To investigate the sexual relationships of primates across multiple species, researchers analyzed data from 253 primate studies. The team found that active male-female encounters are common in primates, accounting for about half of all competitions, but one side was rare.
Researchers measured the winners of intersexel contests in 151 populations of 84 species, and found that men always won in a population of 25 people, including 16 species, and women always won in a population of 20 people, including 16 species. The results were more complicated in the remaining 106 populations of 69 species, and according to the study there was moderate sex bias.
The dominance differed among single species, not across different primate species. For example, the different female bonobo population won 48% to 79% in the contest, while the female Patas Monkey (Elysrochebas Patas) won 0% to 61% in the contest. Researchers noted that Angolan Talopoin (Myopitecus Talopoin) can demonstrate strict male domination, strict female domination, or clear bias between the two, depending on the group observed.
Researchers investigated the mechanisms behind this various domination in primates and found that physical properties play a role, but also where and how the animals lived. Female domination mostly occurred in populations where women had reproductive control. In other words, they decided whether to mate. For example, this was usually the case for monogamous species that lived in trees where women could escape men and that conflict poses too much a threat to offspring that the women were already carrying.
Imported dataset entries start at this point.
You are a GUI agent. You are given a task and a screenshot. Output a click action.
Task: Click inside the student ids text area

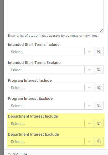pos(56,16)
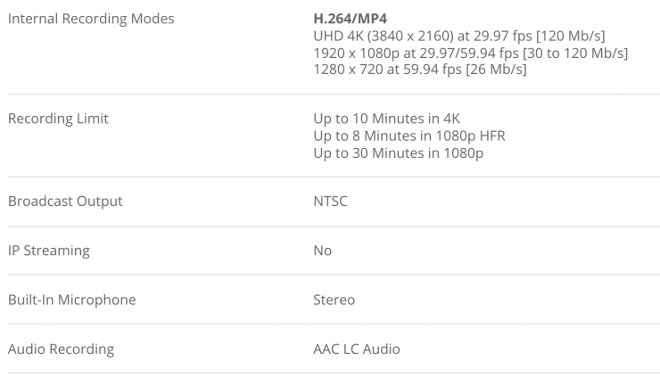Click the AAC LC Audio value
This screenshot has height=379, width=660.
pos(357,349)
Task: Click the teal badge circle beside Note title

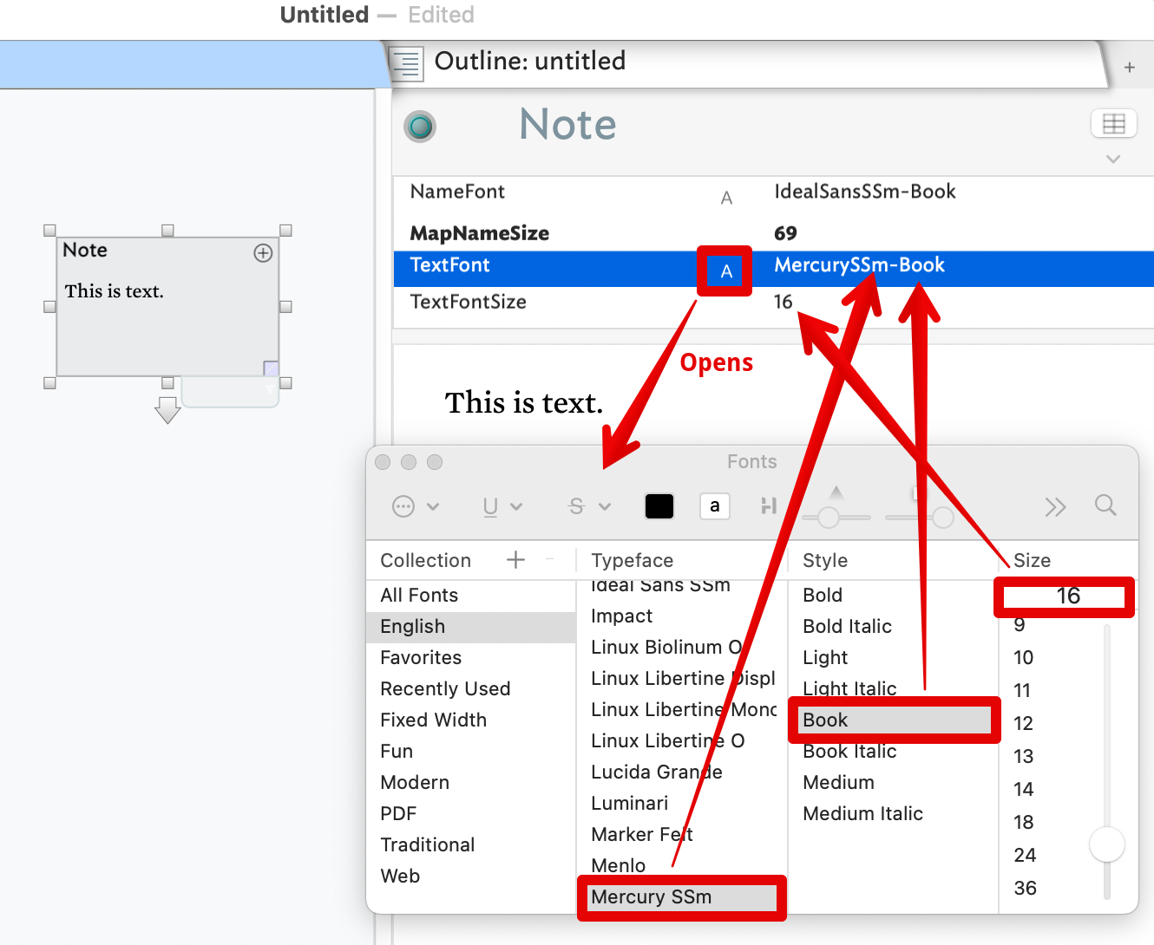Action: (x=420, y=127)
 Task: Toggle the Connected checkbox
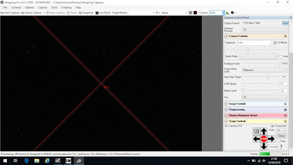coord(272,126)
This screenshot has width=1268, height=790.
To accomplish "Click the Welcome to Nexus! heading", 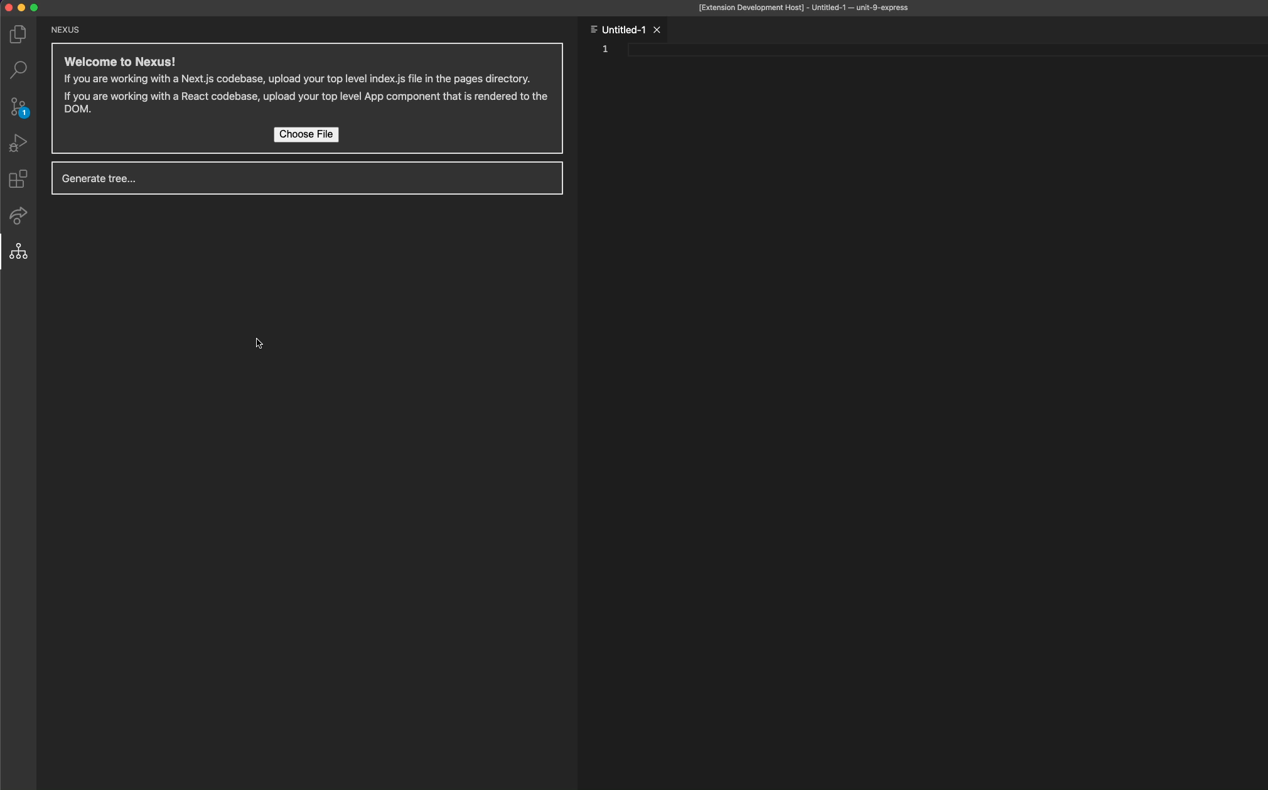I will point(119,62).
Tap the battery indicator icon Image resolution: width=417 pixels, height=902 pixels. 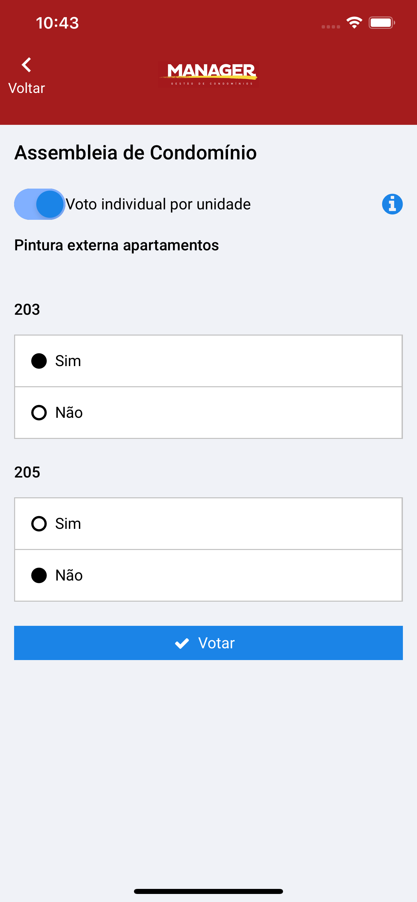382,23

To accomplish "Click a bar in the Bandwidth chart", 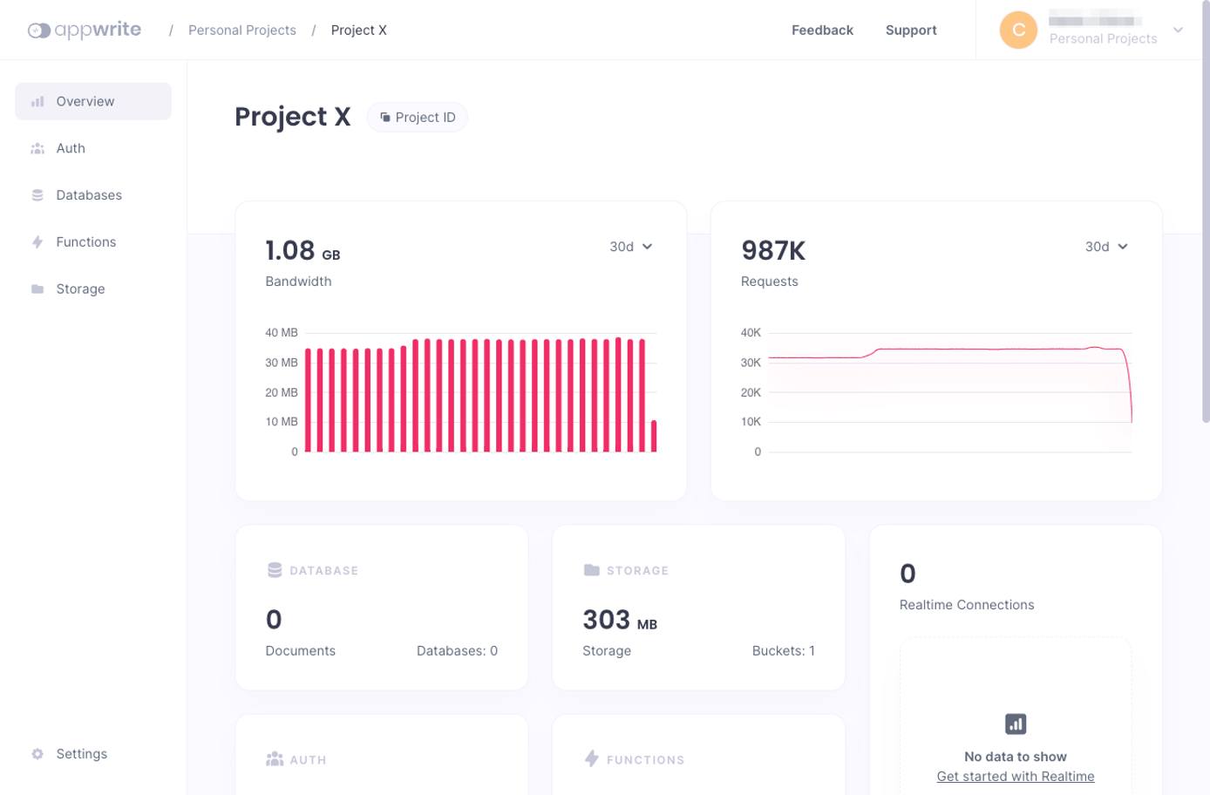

In contrast, male dominance was more common in underground species where men were larger and had greater contrast mating with multiple women.
“Recent research has begun to challenge the traditional view that male domination is the default status. Our research provides a more comprehensive investigation of the fluctuations in sexual domination relationships,” Peter Kappeller, director of behavioral ecology and sociobiology at the German prison laboratory, said in a statement.